Rafael Neto Henriques, Sune N. Jespersen, Noam Shemesh



The impact of microscopic diffusional kurtosis (µK), arising from restricted diffusion and/or structural disorder, remains a controversial issue in contemporary diffusion MRI (dMRI). Recently, correlation tensor imaging (CTI) was introduced to disentangle the sources contributing to diffusional kurtosis, without relying on a-priori multi-gaussian component (MGC) or other microstructural assumptions. Here, we investigated µK in in vivo rat brains and assessed its impact on state-of-the-art methods ignoring µK.

Theory and Methods

CTI harnesses double diffusion encoding (DDE) experiments, which were here improved for speed and minimal bias using four different sets of acquisition parameters. The robustness of the improved CTI protocol was assessed via simulations. In vivo CTI acquisitions were performed in healthy rat brains using a 9.4T pre-clinical scanner equipped with a cryogenic coil, and targeted the estimation of µK, anisotropic kurtosis, and isotropic kurtosis.

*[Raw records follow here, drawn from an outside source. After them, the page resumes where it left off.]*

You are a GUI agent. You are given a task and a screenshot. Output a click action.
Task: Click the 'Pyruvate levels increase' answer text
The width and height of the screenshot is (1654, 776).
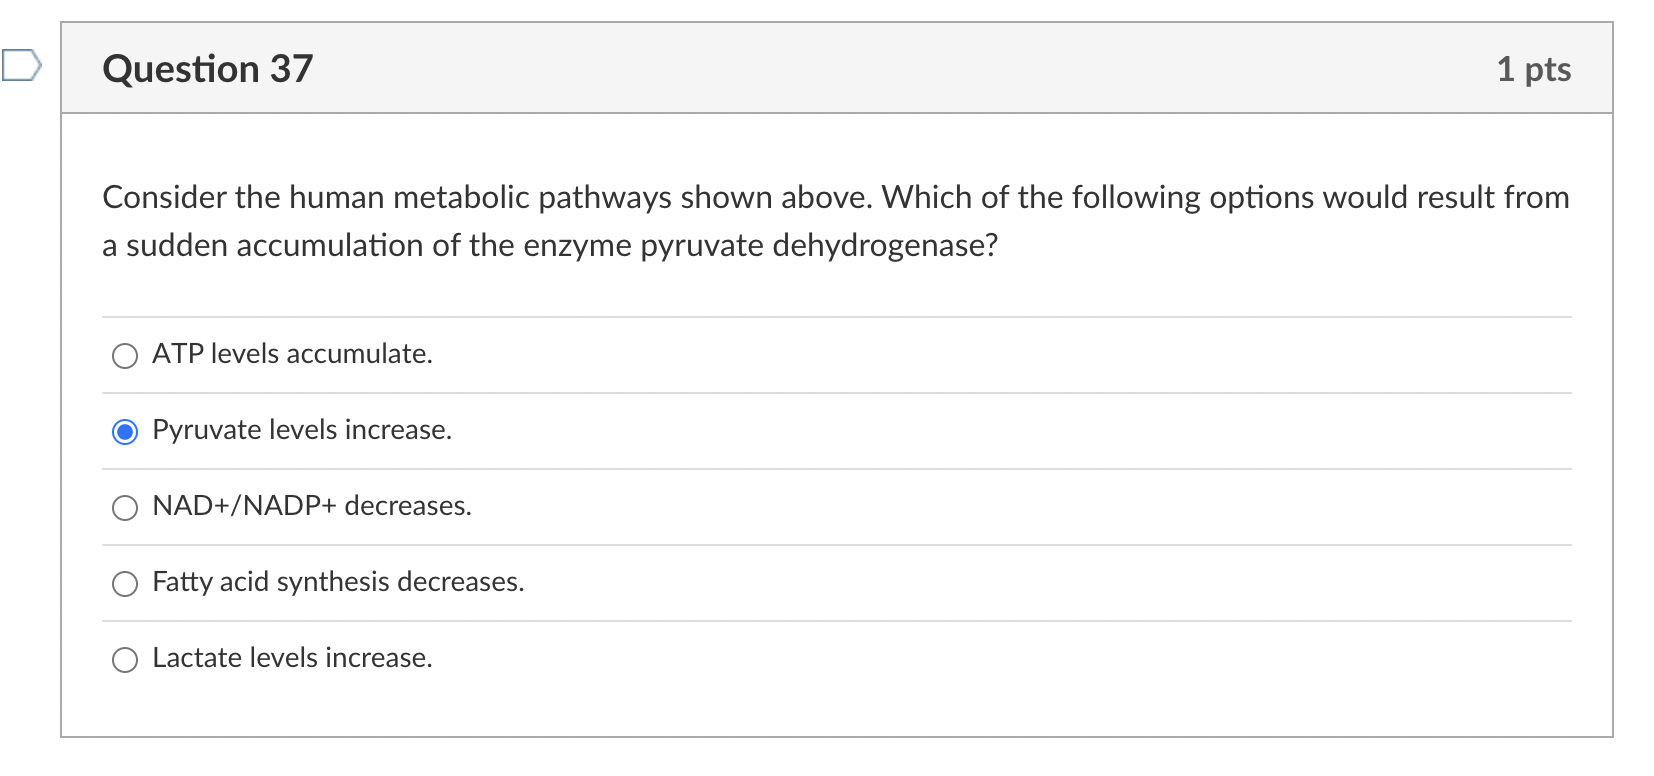[x=302, y=430]
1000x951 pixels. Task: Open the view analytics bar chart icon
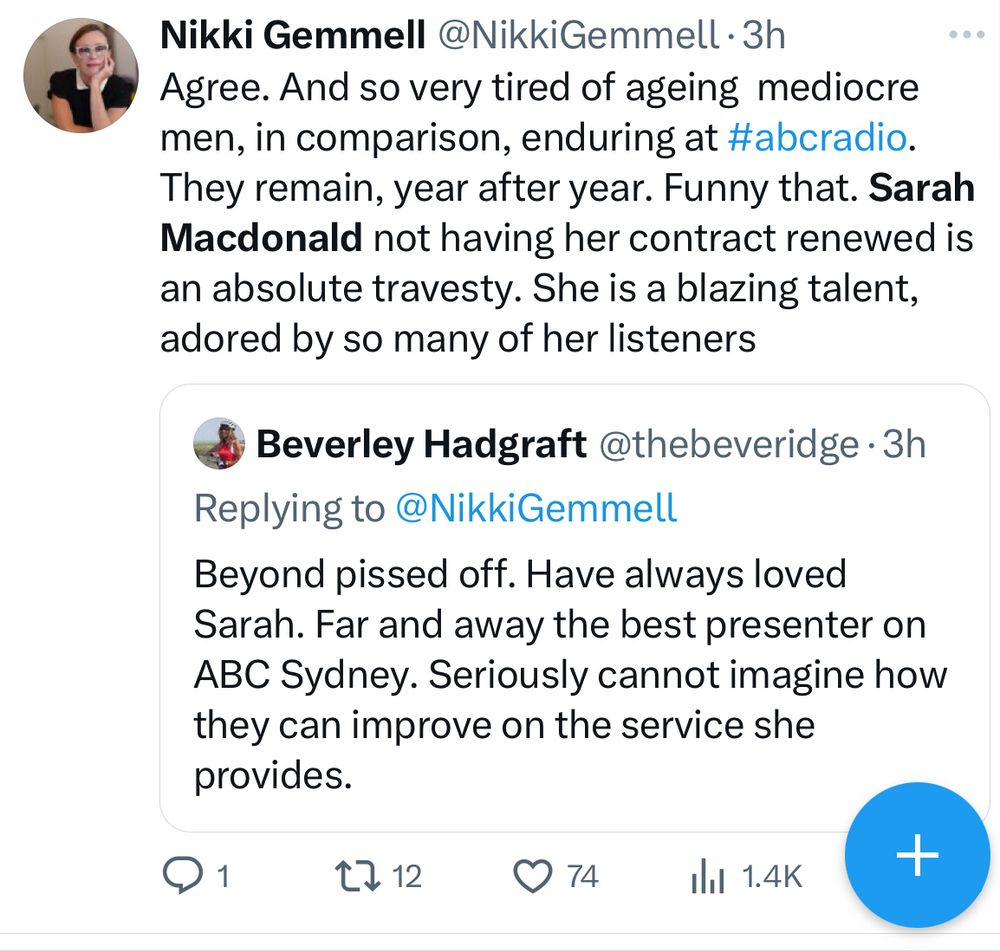(x=707, y=877)
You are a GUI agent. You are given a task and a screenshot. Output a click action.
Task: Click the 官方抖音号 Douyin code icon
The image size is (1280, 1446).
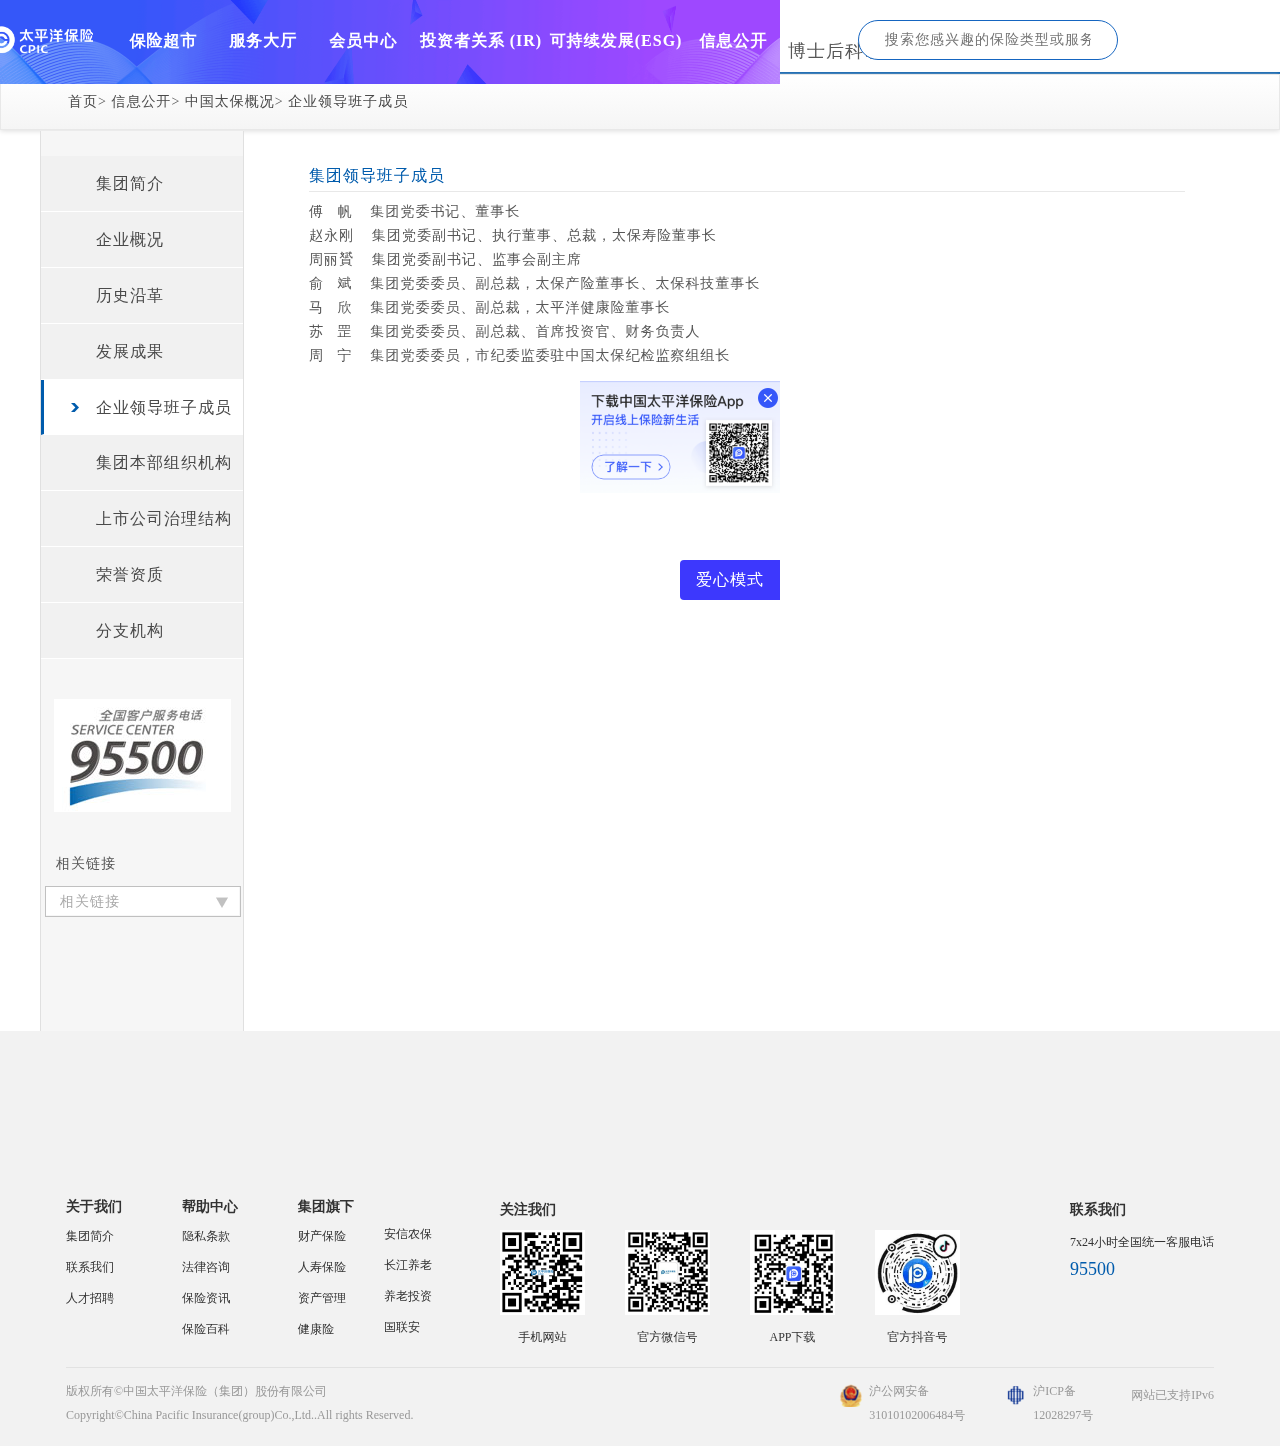(917, 1272)
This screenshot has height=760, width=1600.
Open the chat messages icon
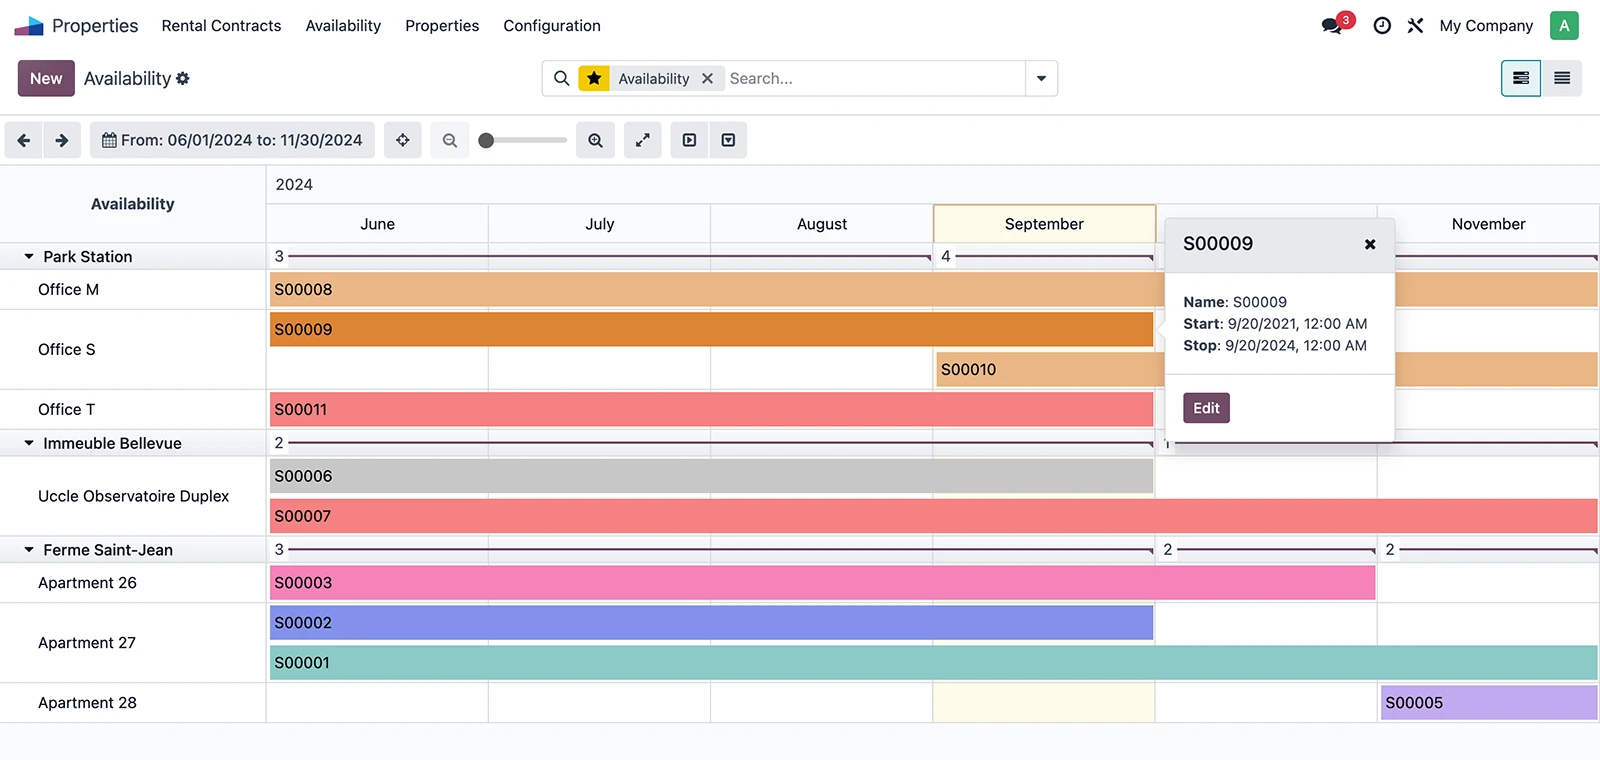(x=1332, y=26)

The improved CTI acquisition scheme substantially reduces scan time and importantly, also minimizes higher-order-term biases, thus enabling robust µK estimation, alongside Kaniso and Kiso metrics. Our CTI experiments revealed positive µK both in white and gray matter of the rat brain in vivo; µK is the dominant kurtosis source in healthy gray matter tissue. The non-negligible µK substantially were found to bias prior MGC analyses of Kiso and Kaniso.


Correlation Tensor MRI offers a more accurate and robust characterization of kurtosis sources than its predecessors. µK is non-negligible in vivo in healthy white and gray matter tissues and could be an important biomarker for future studies. Our findings thus have both theoretical and practical implications for future dMRI research.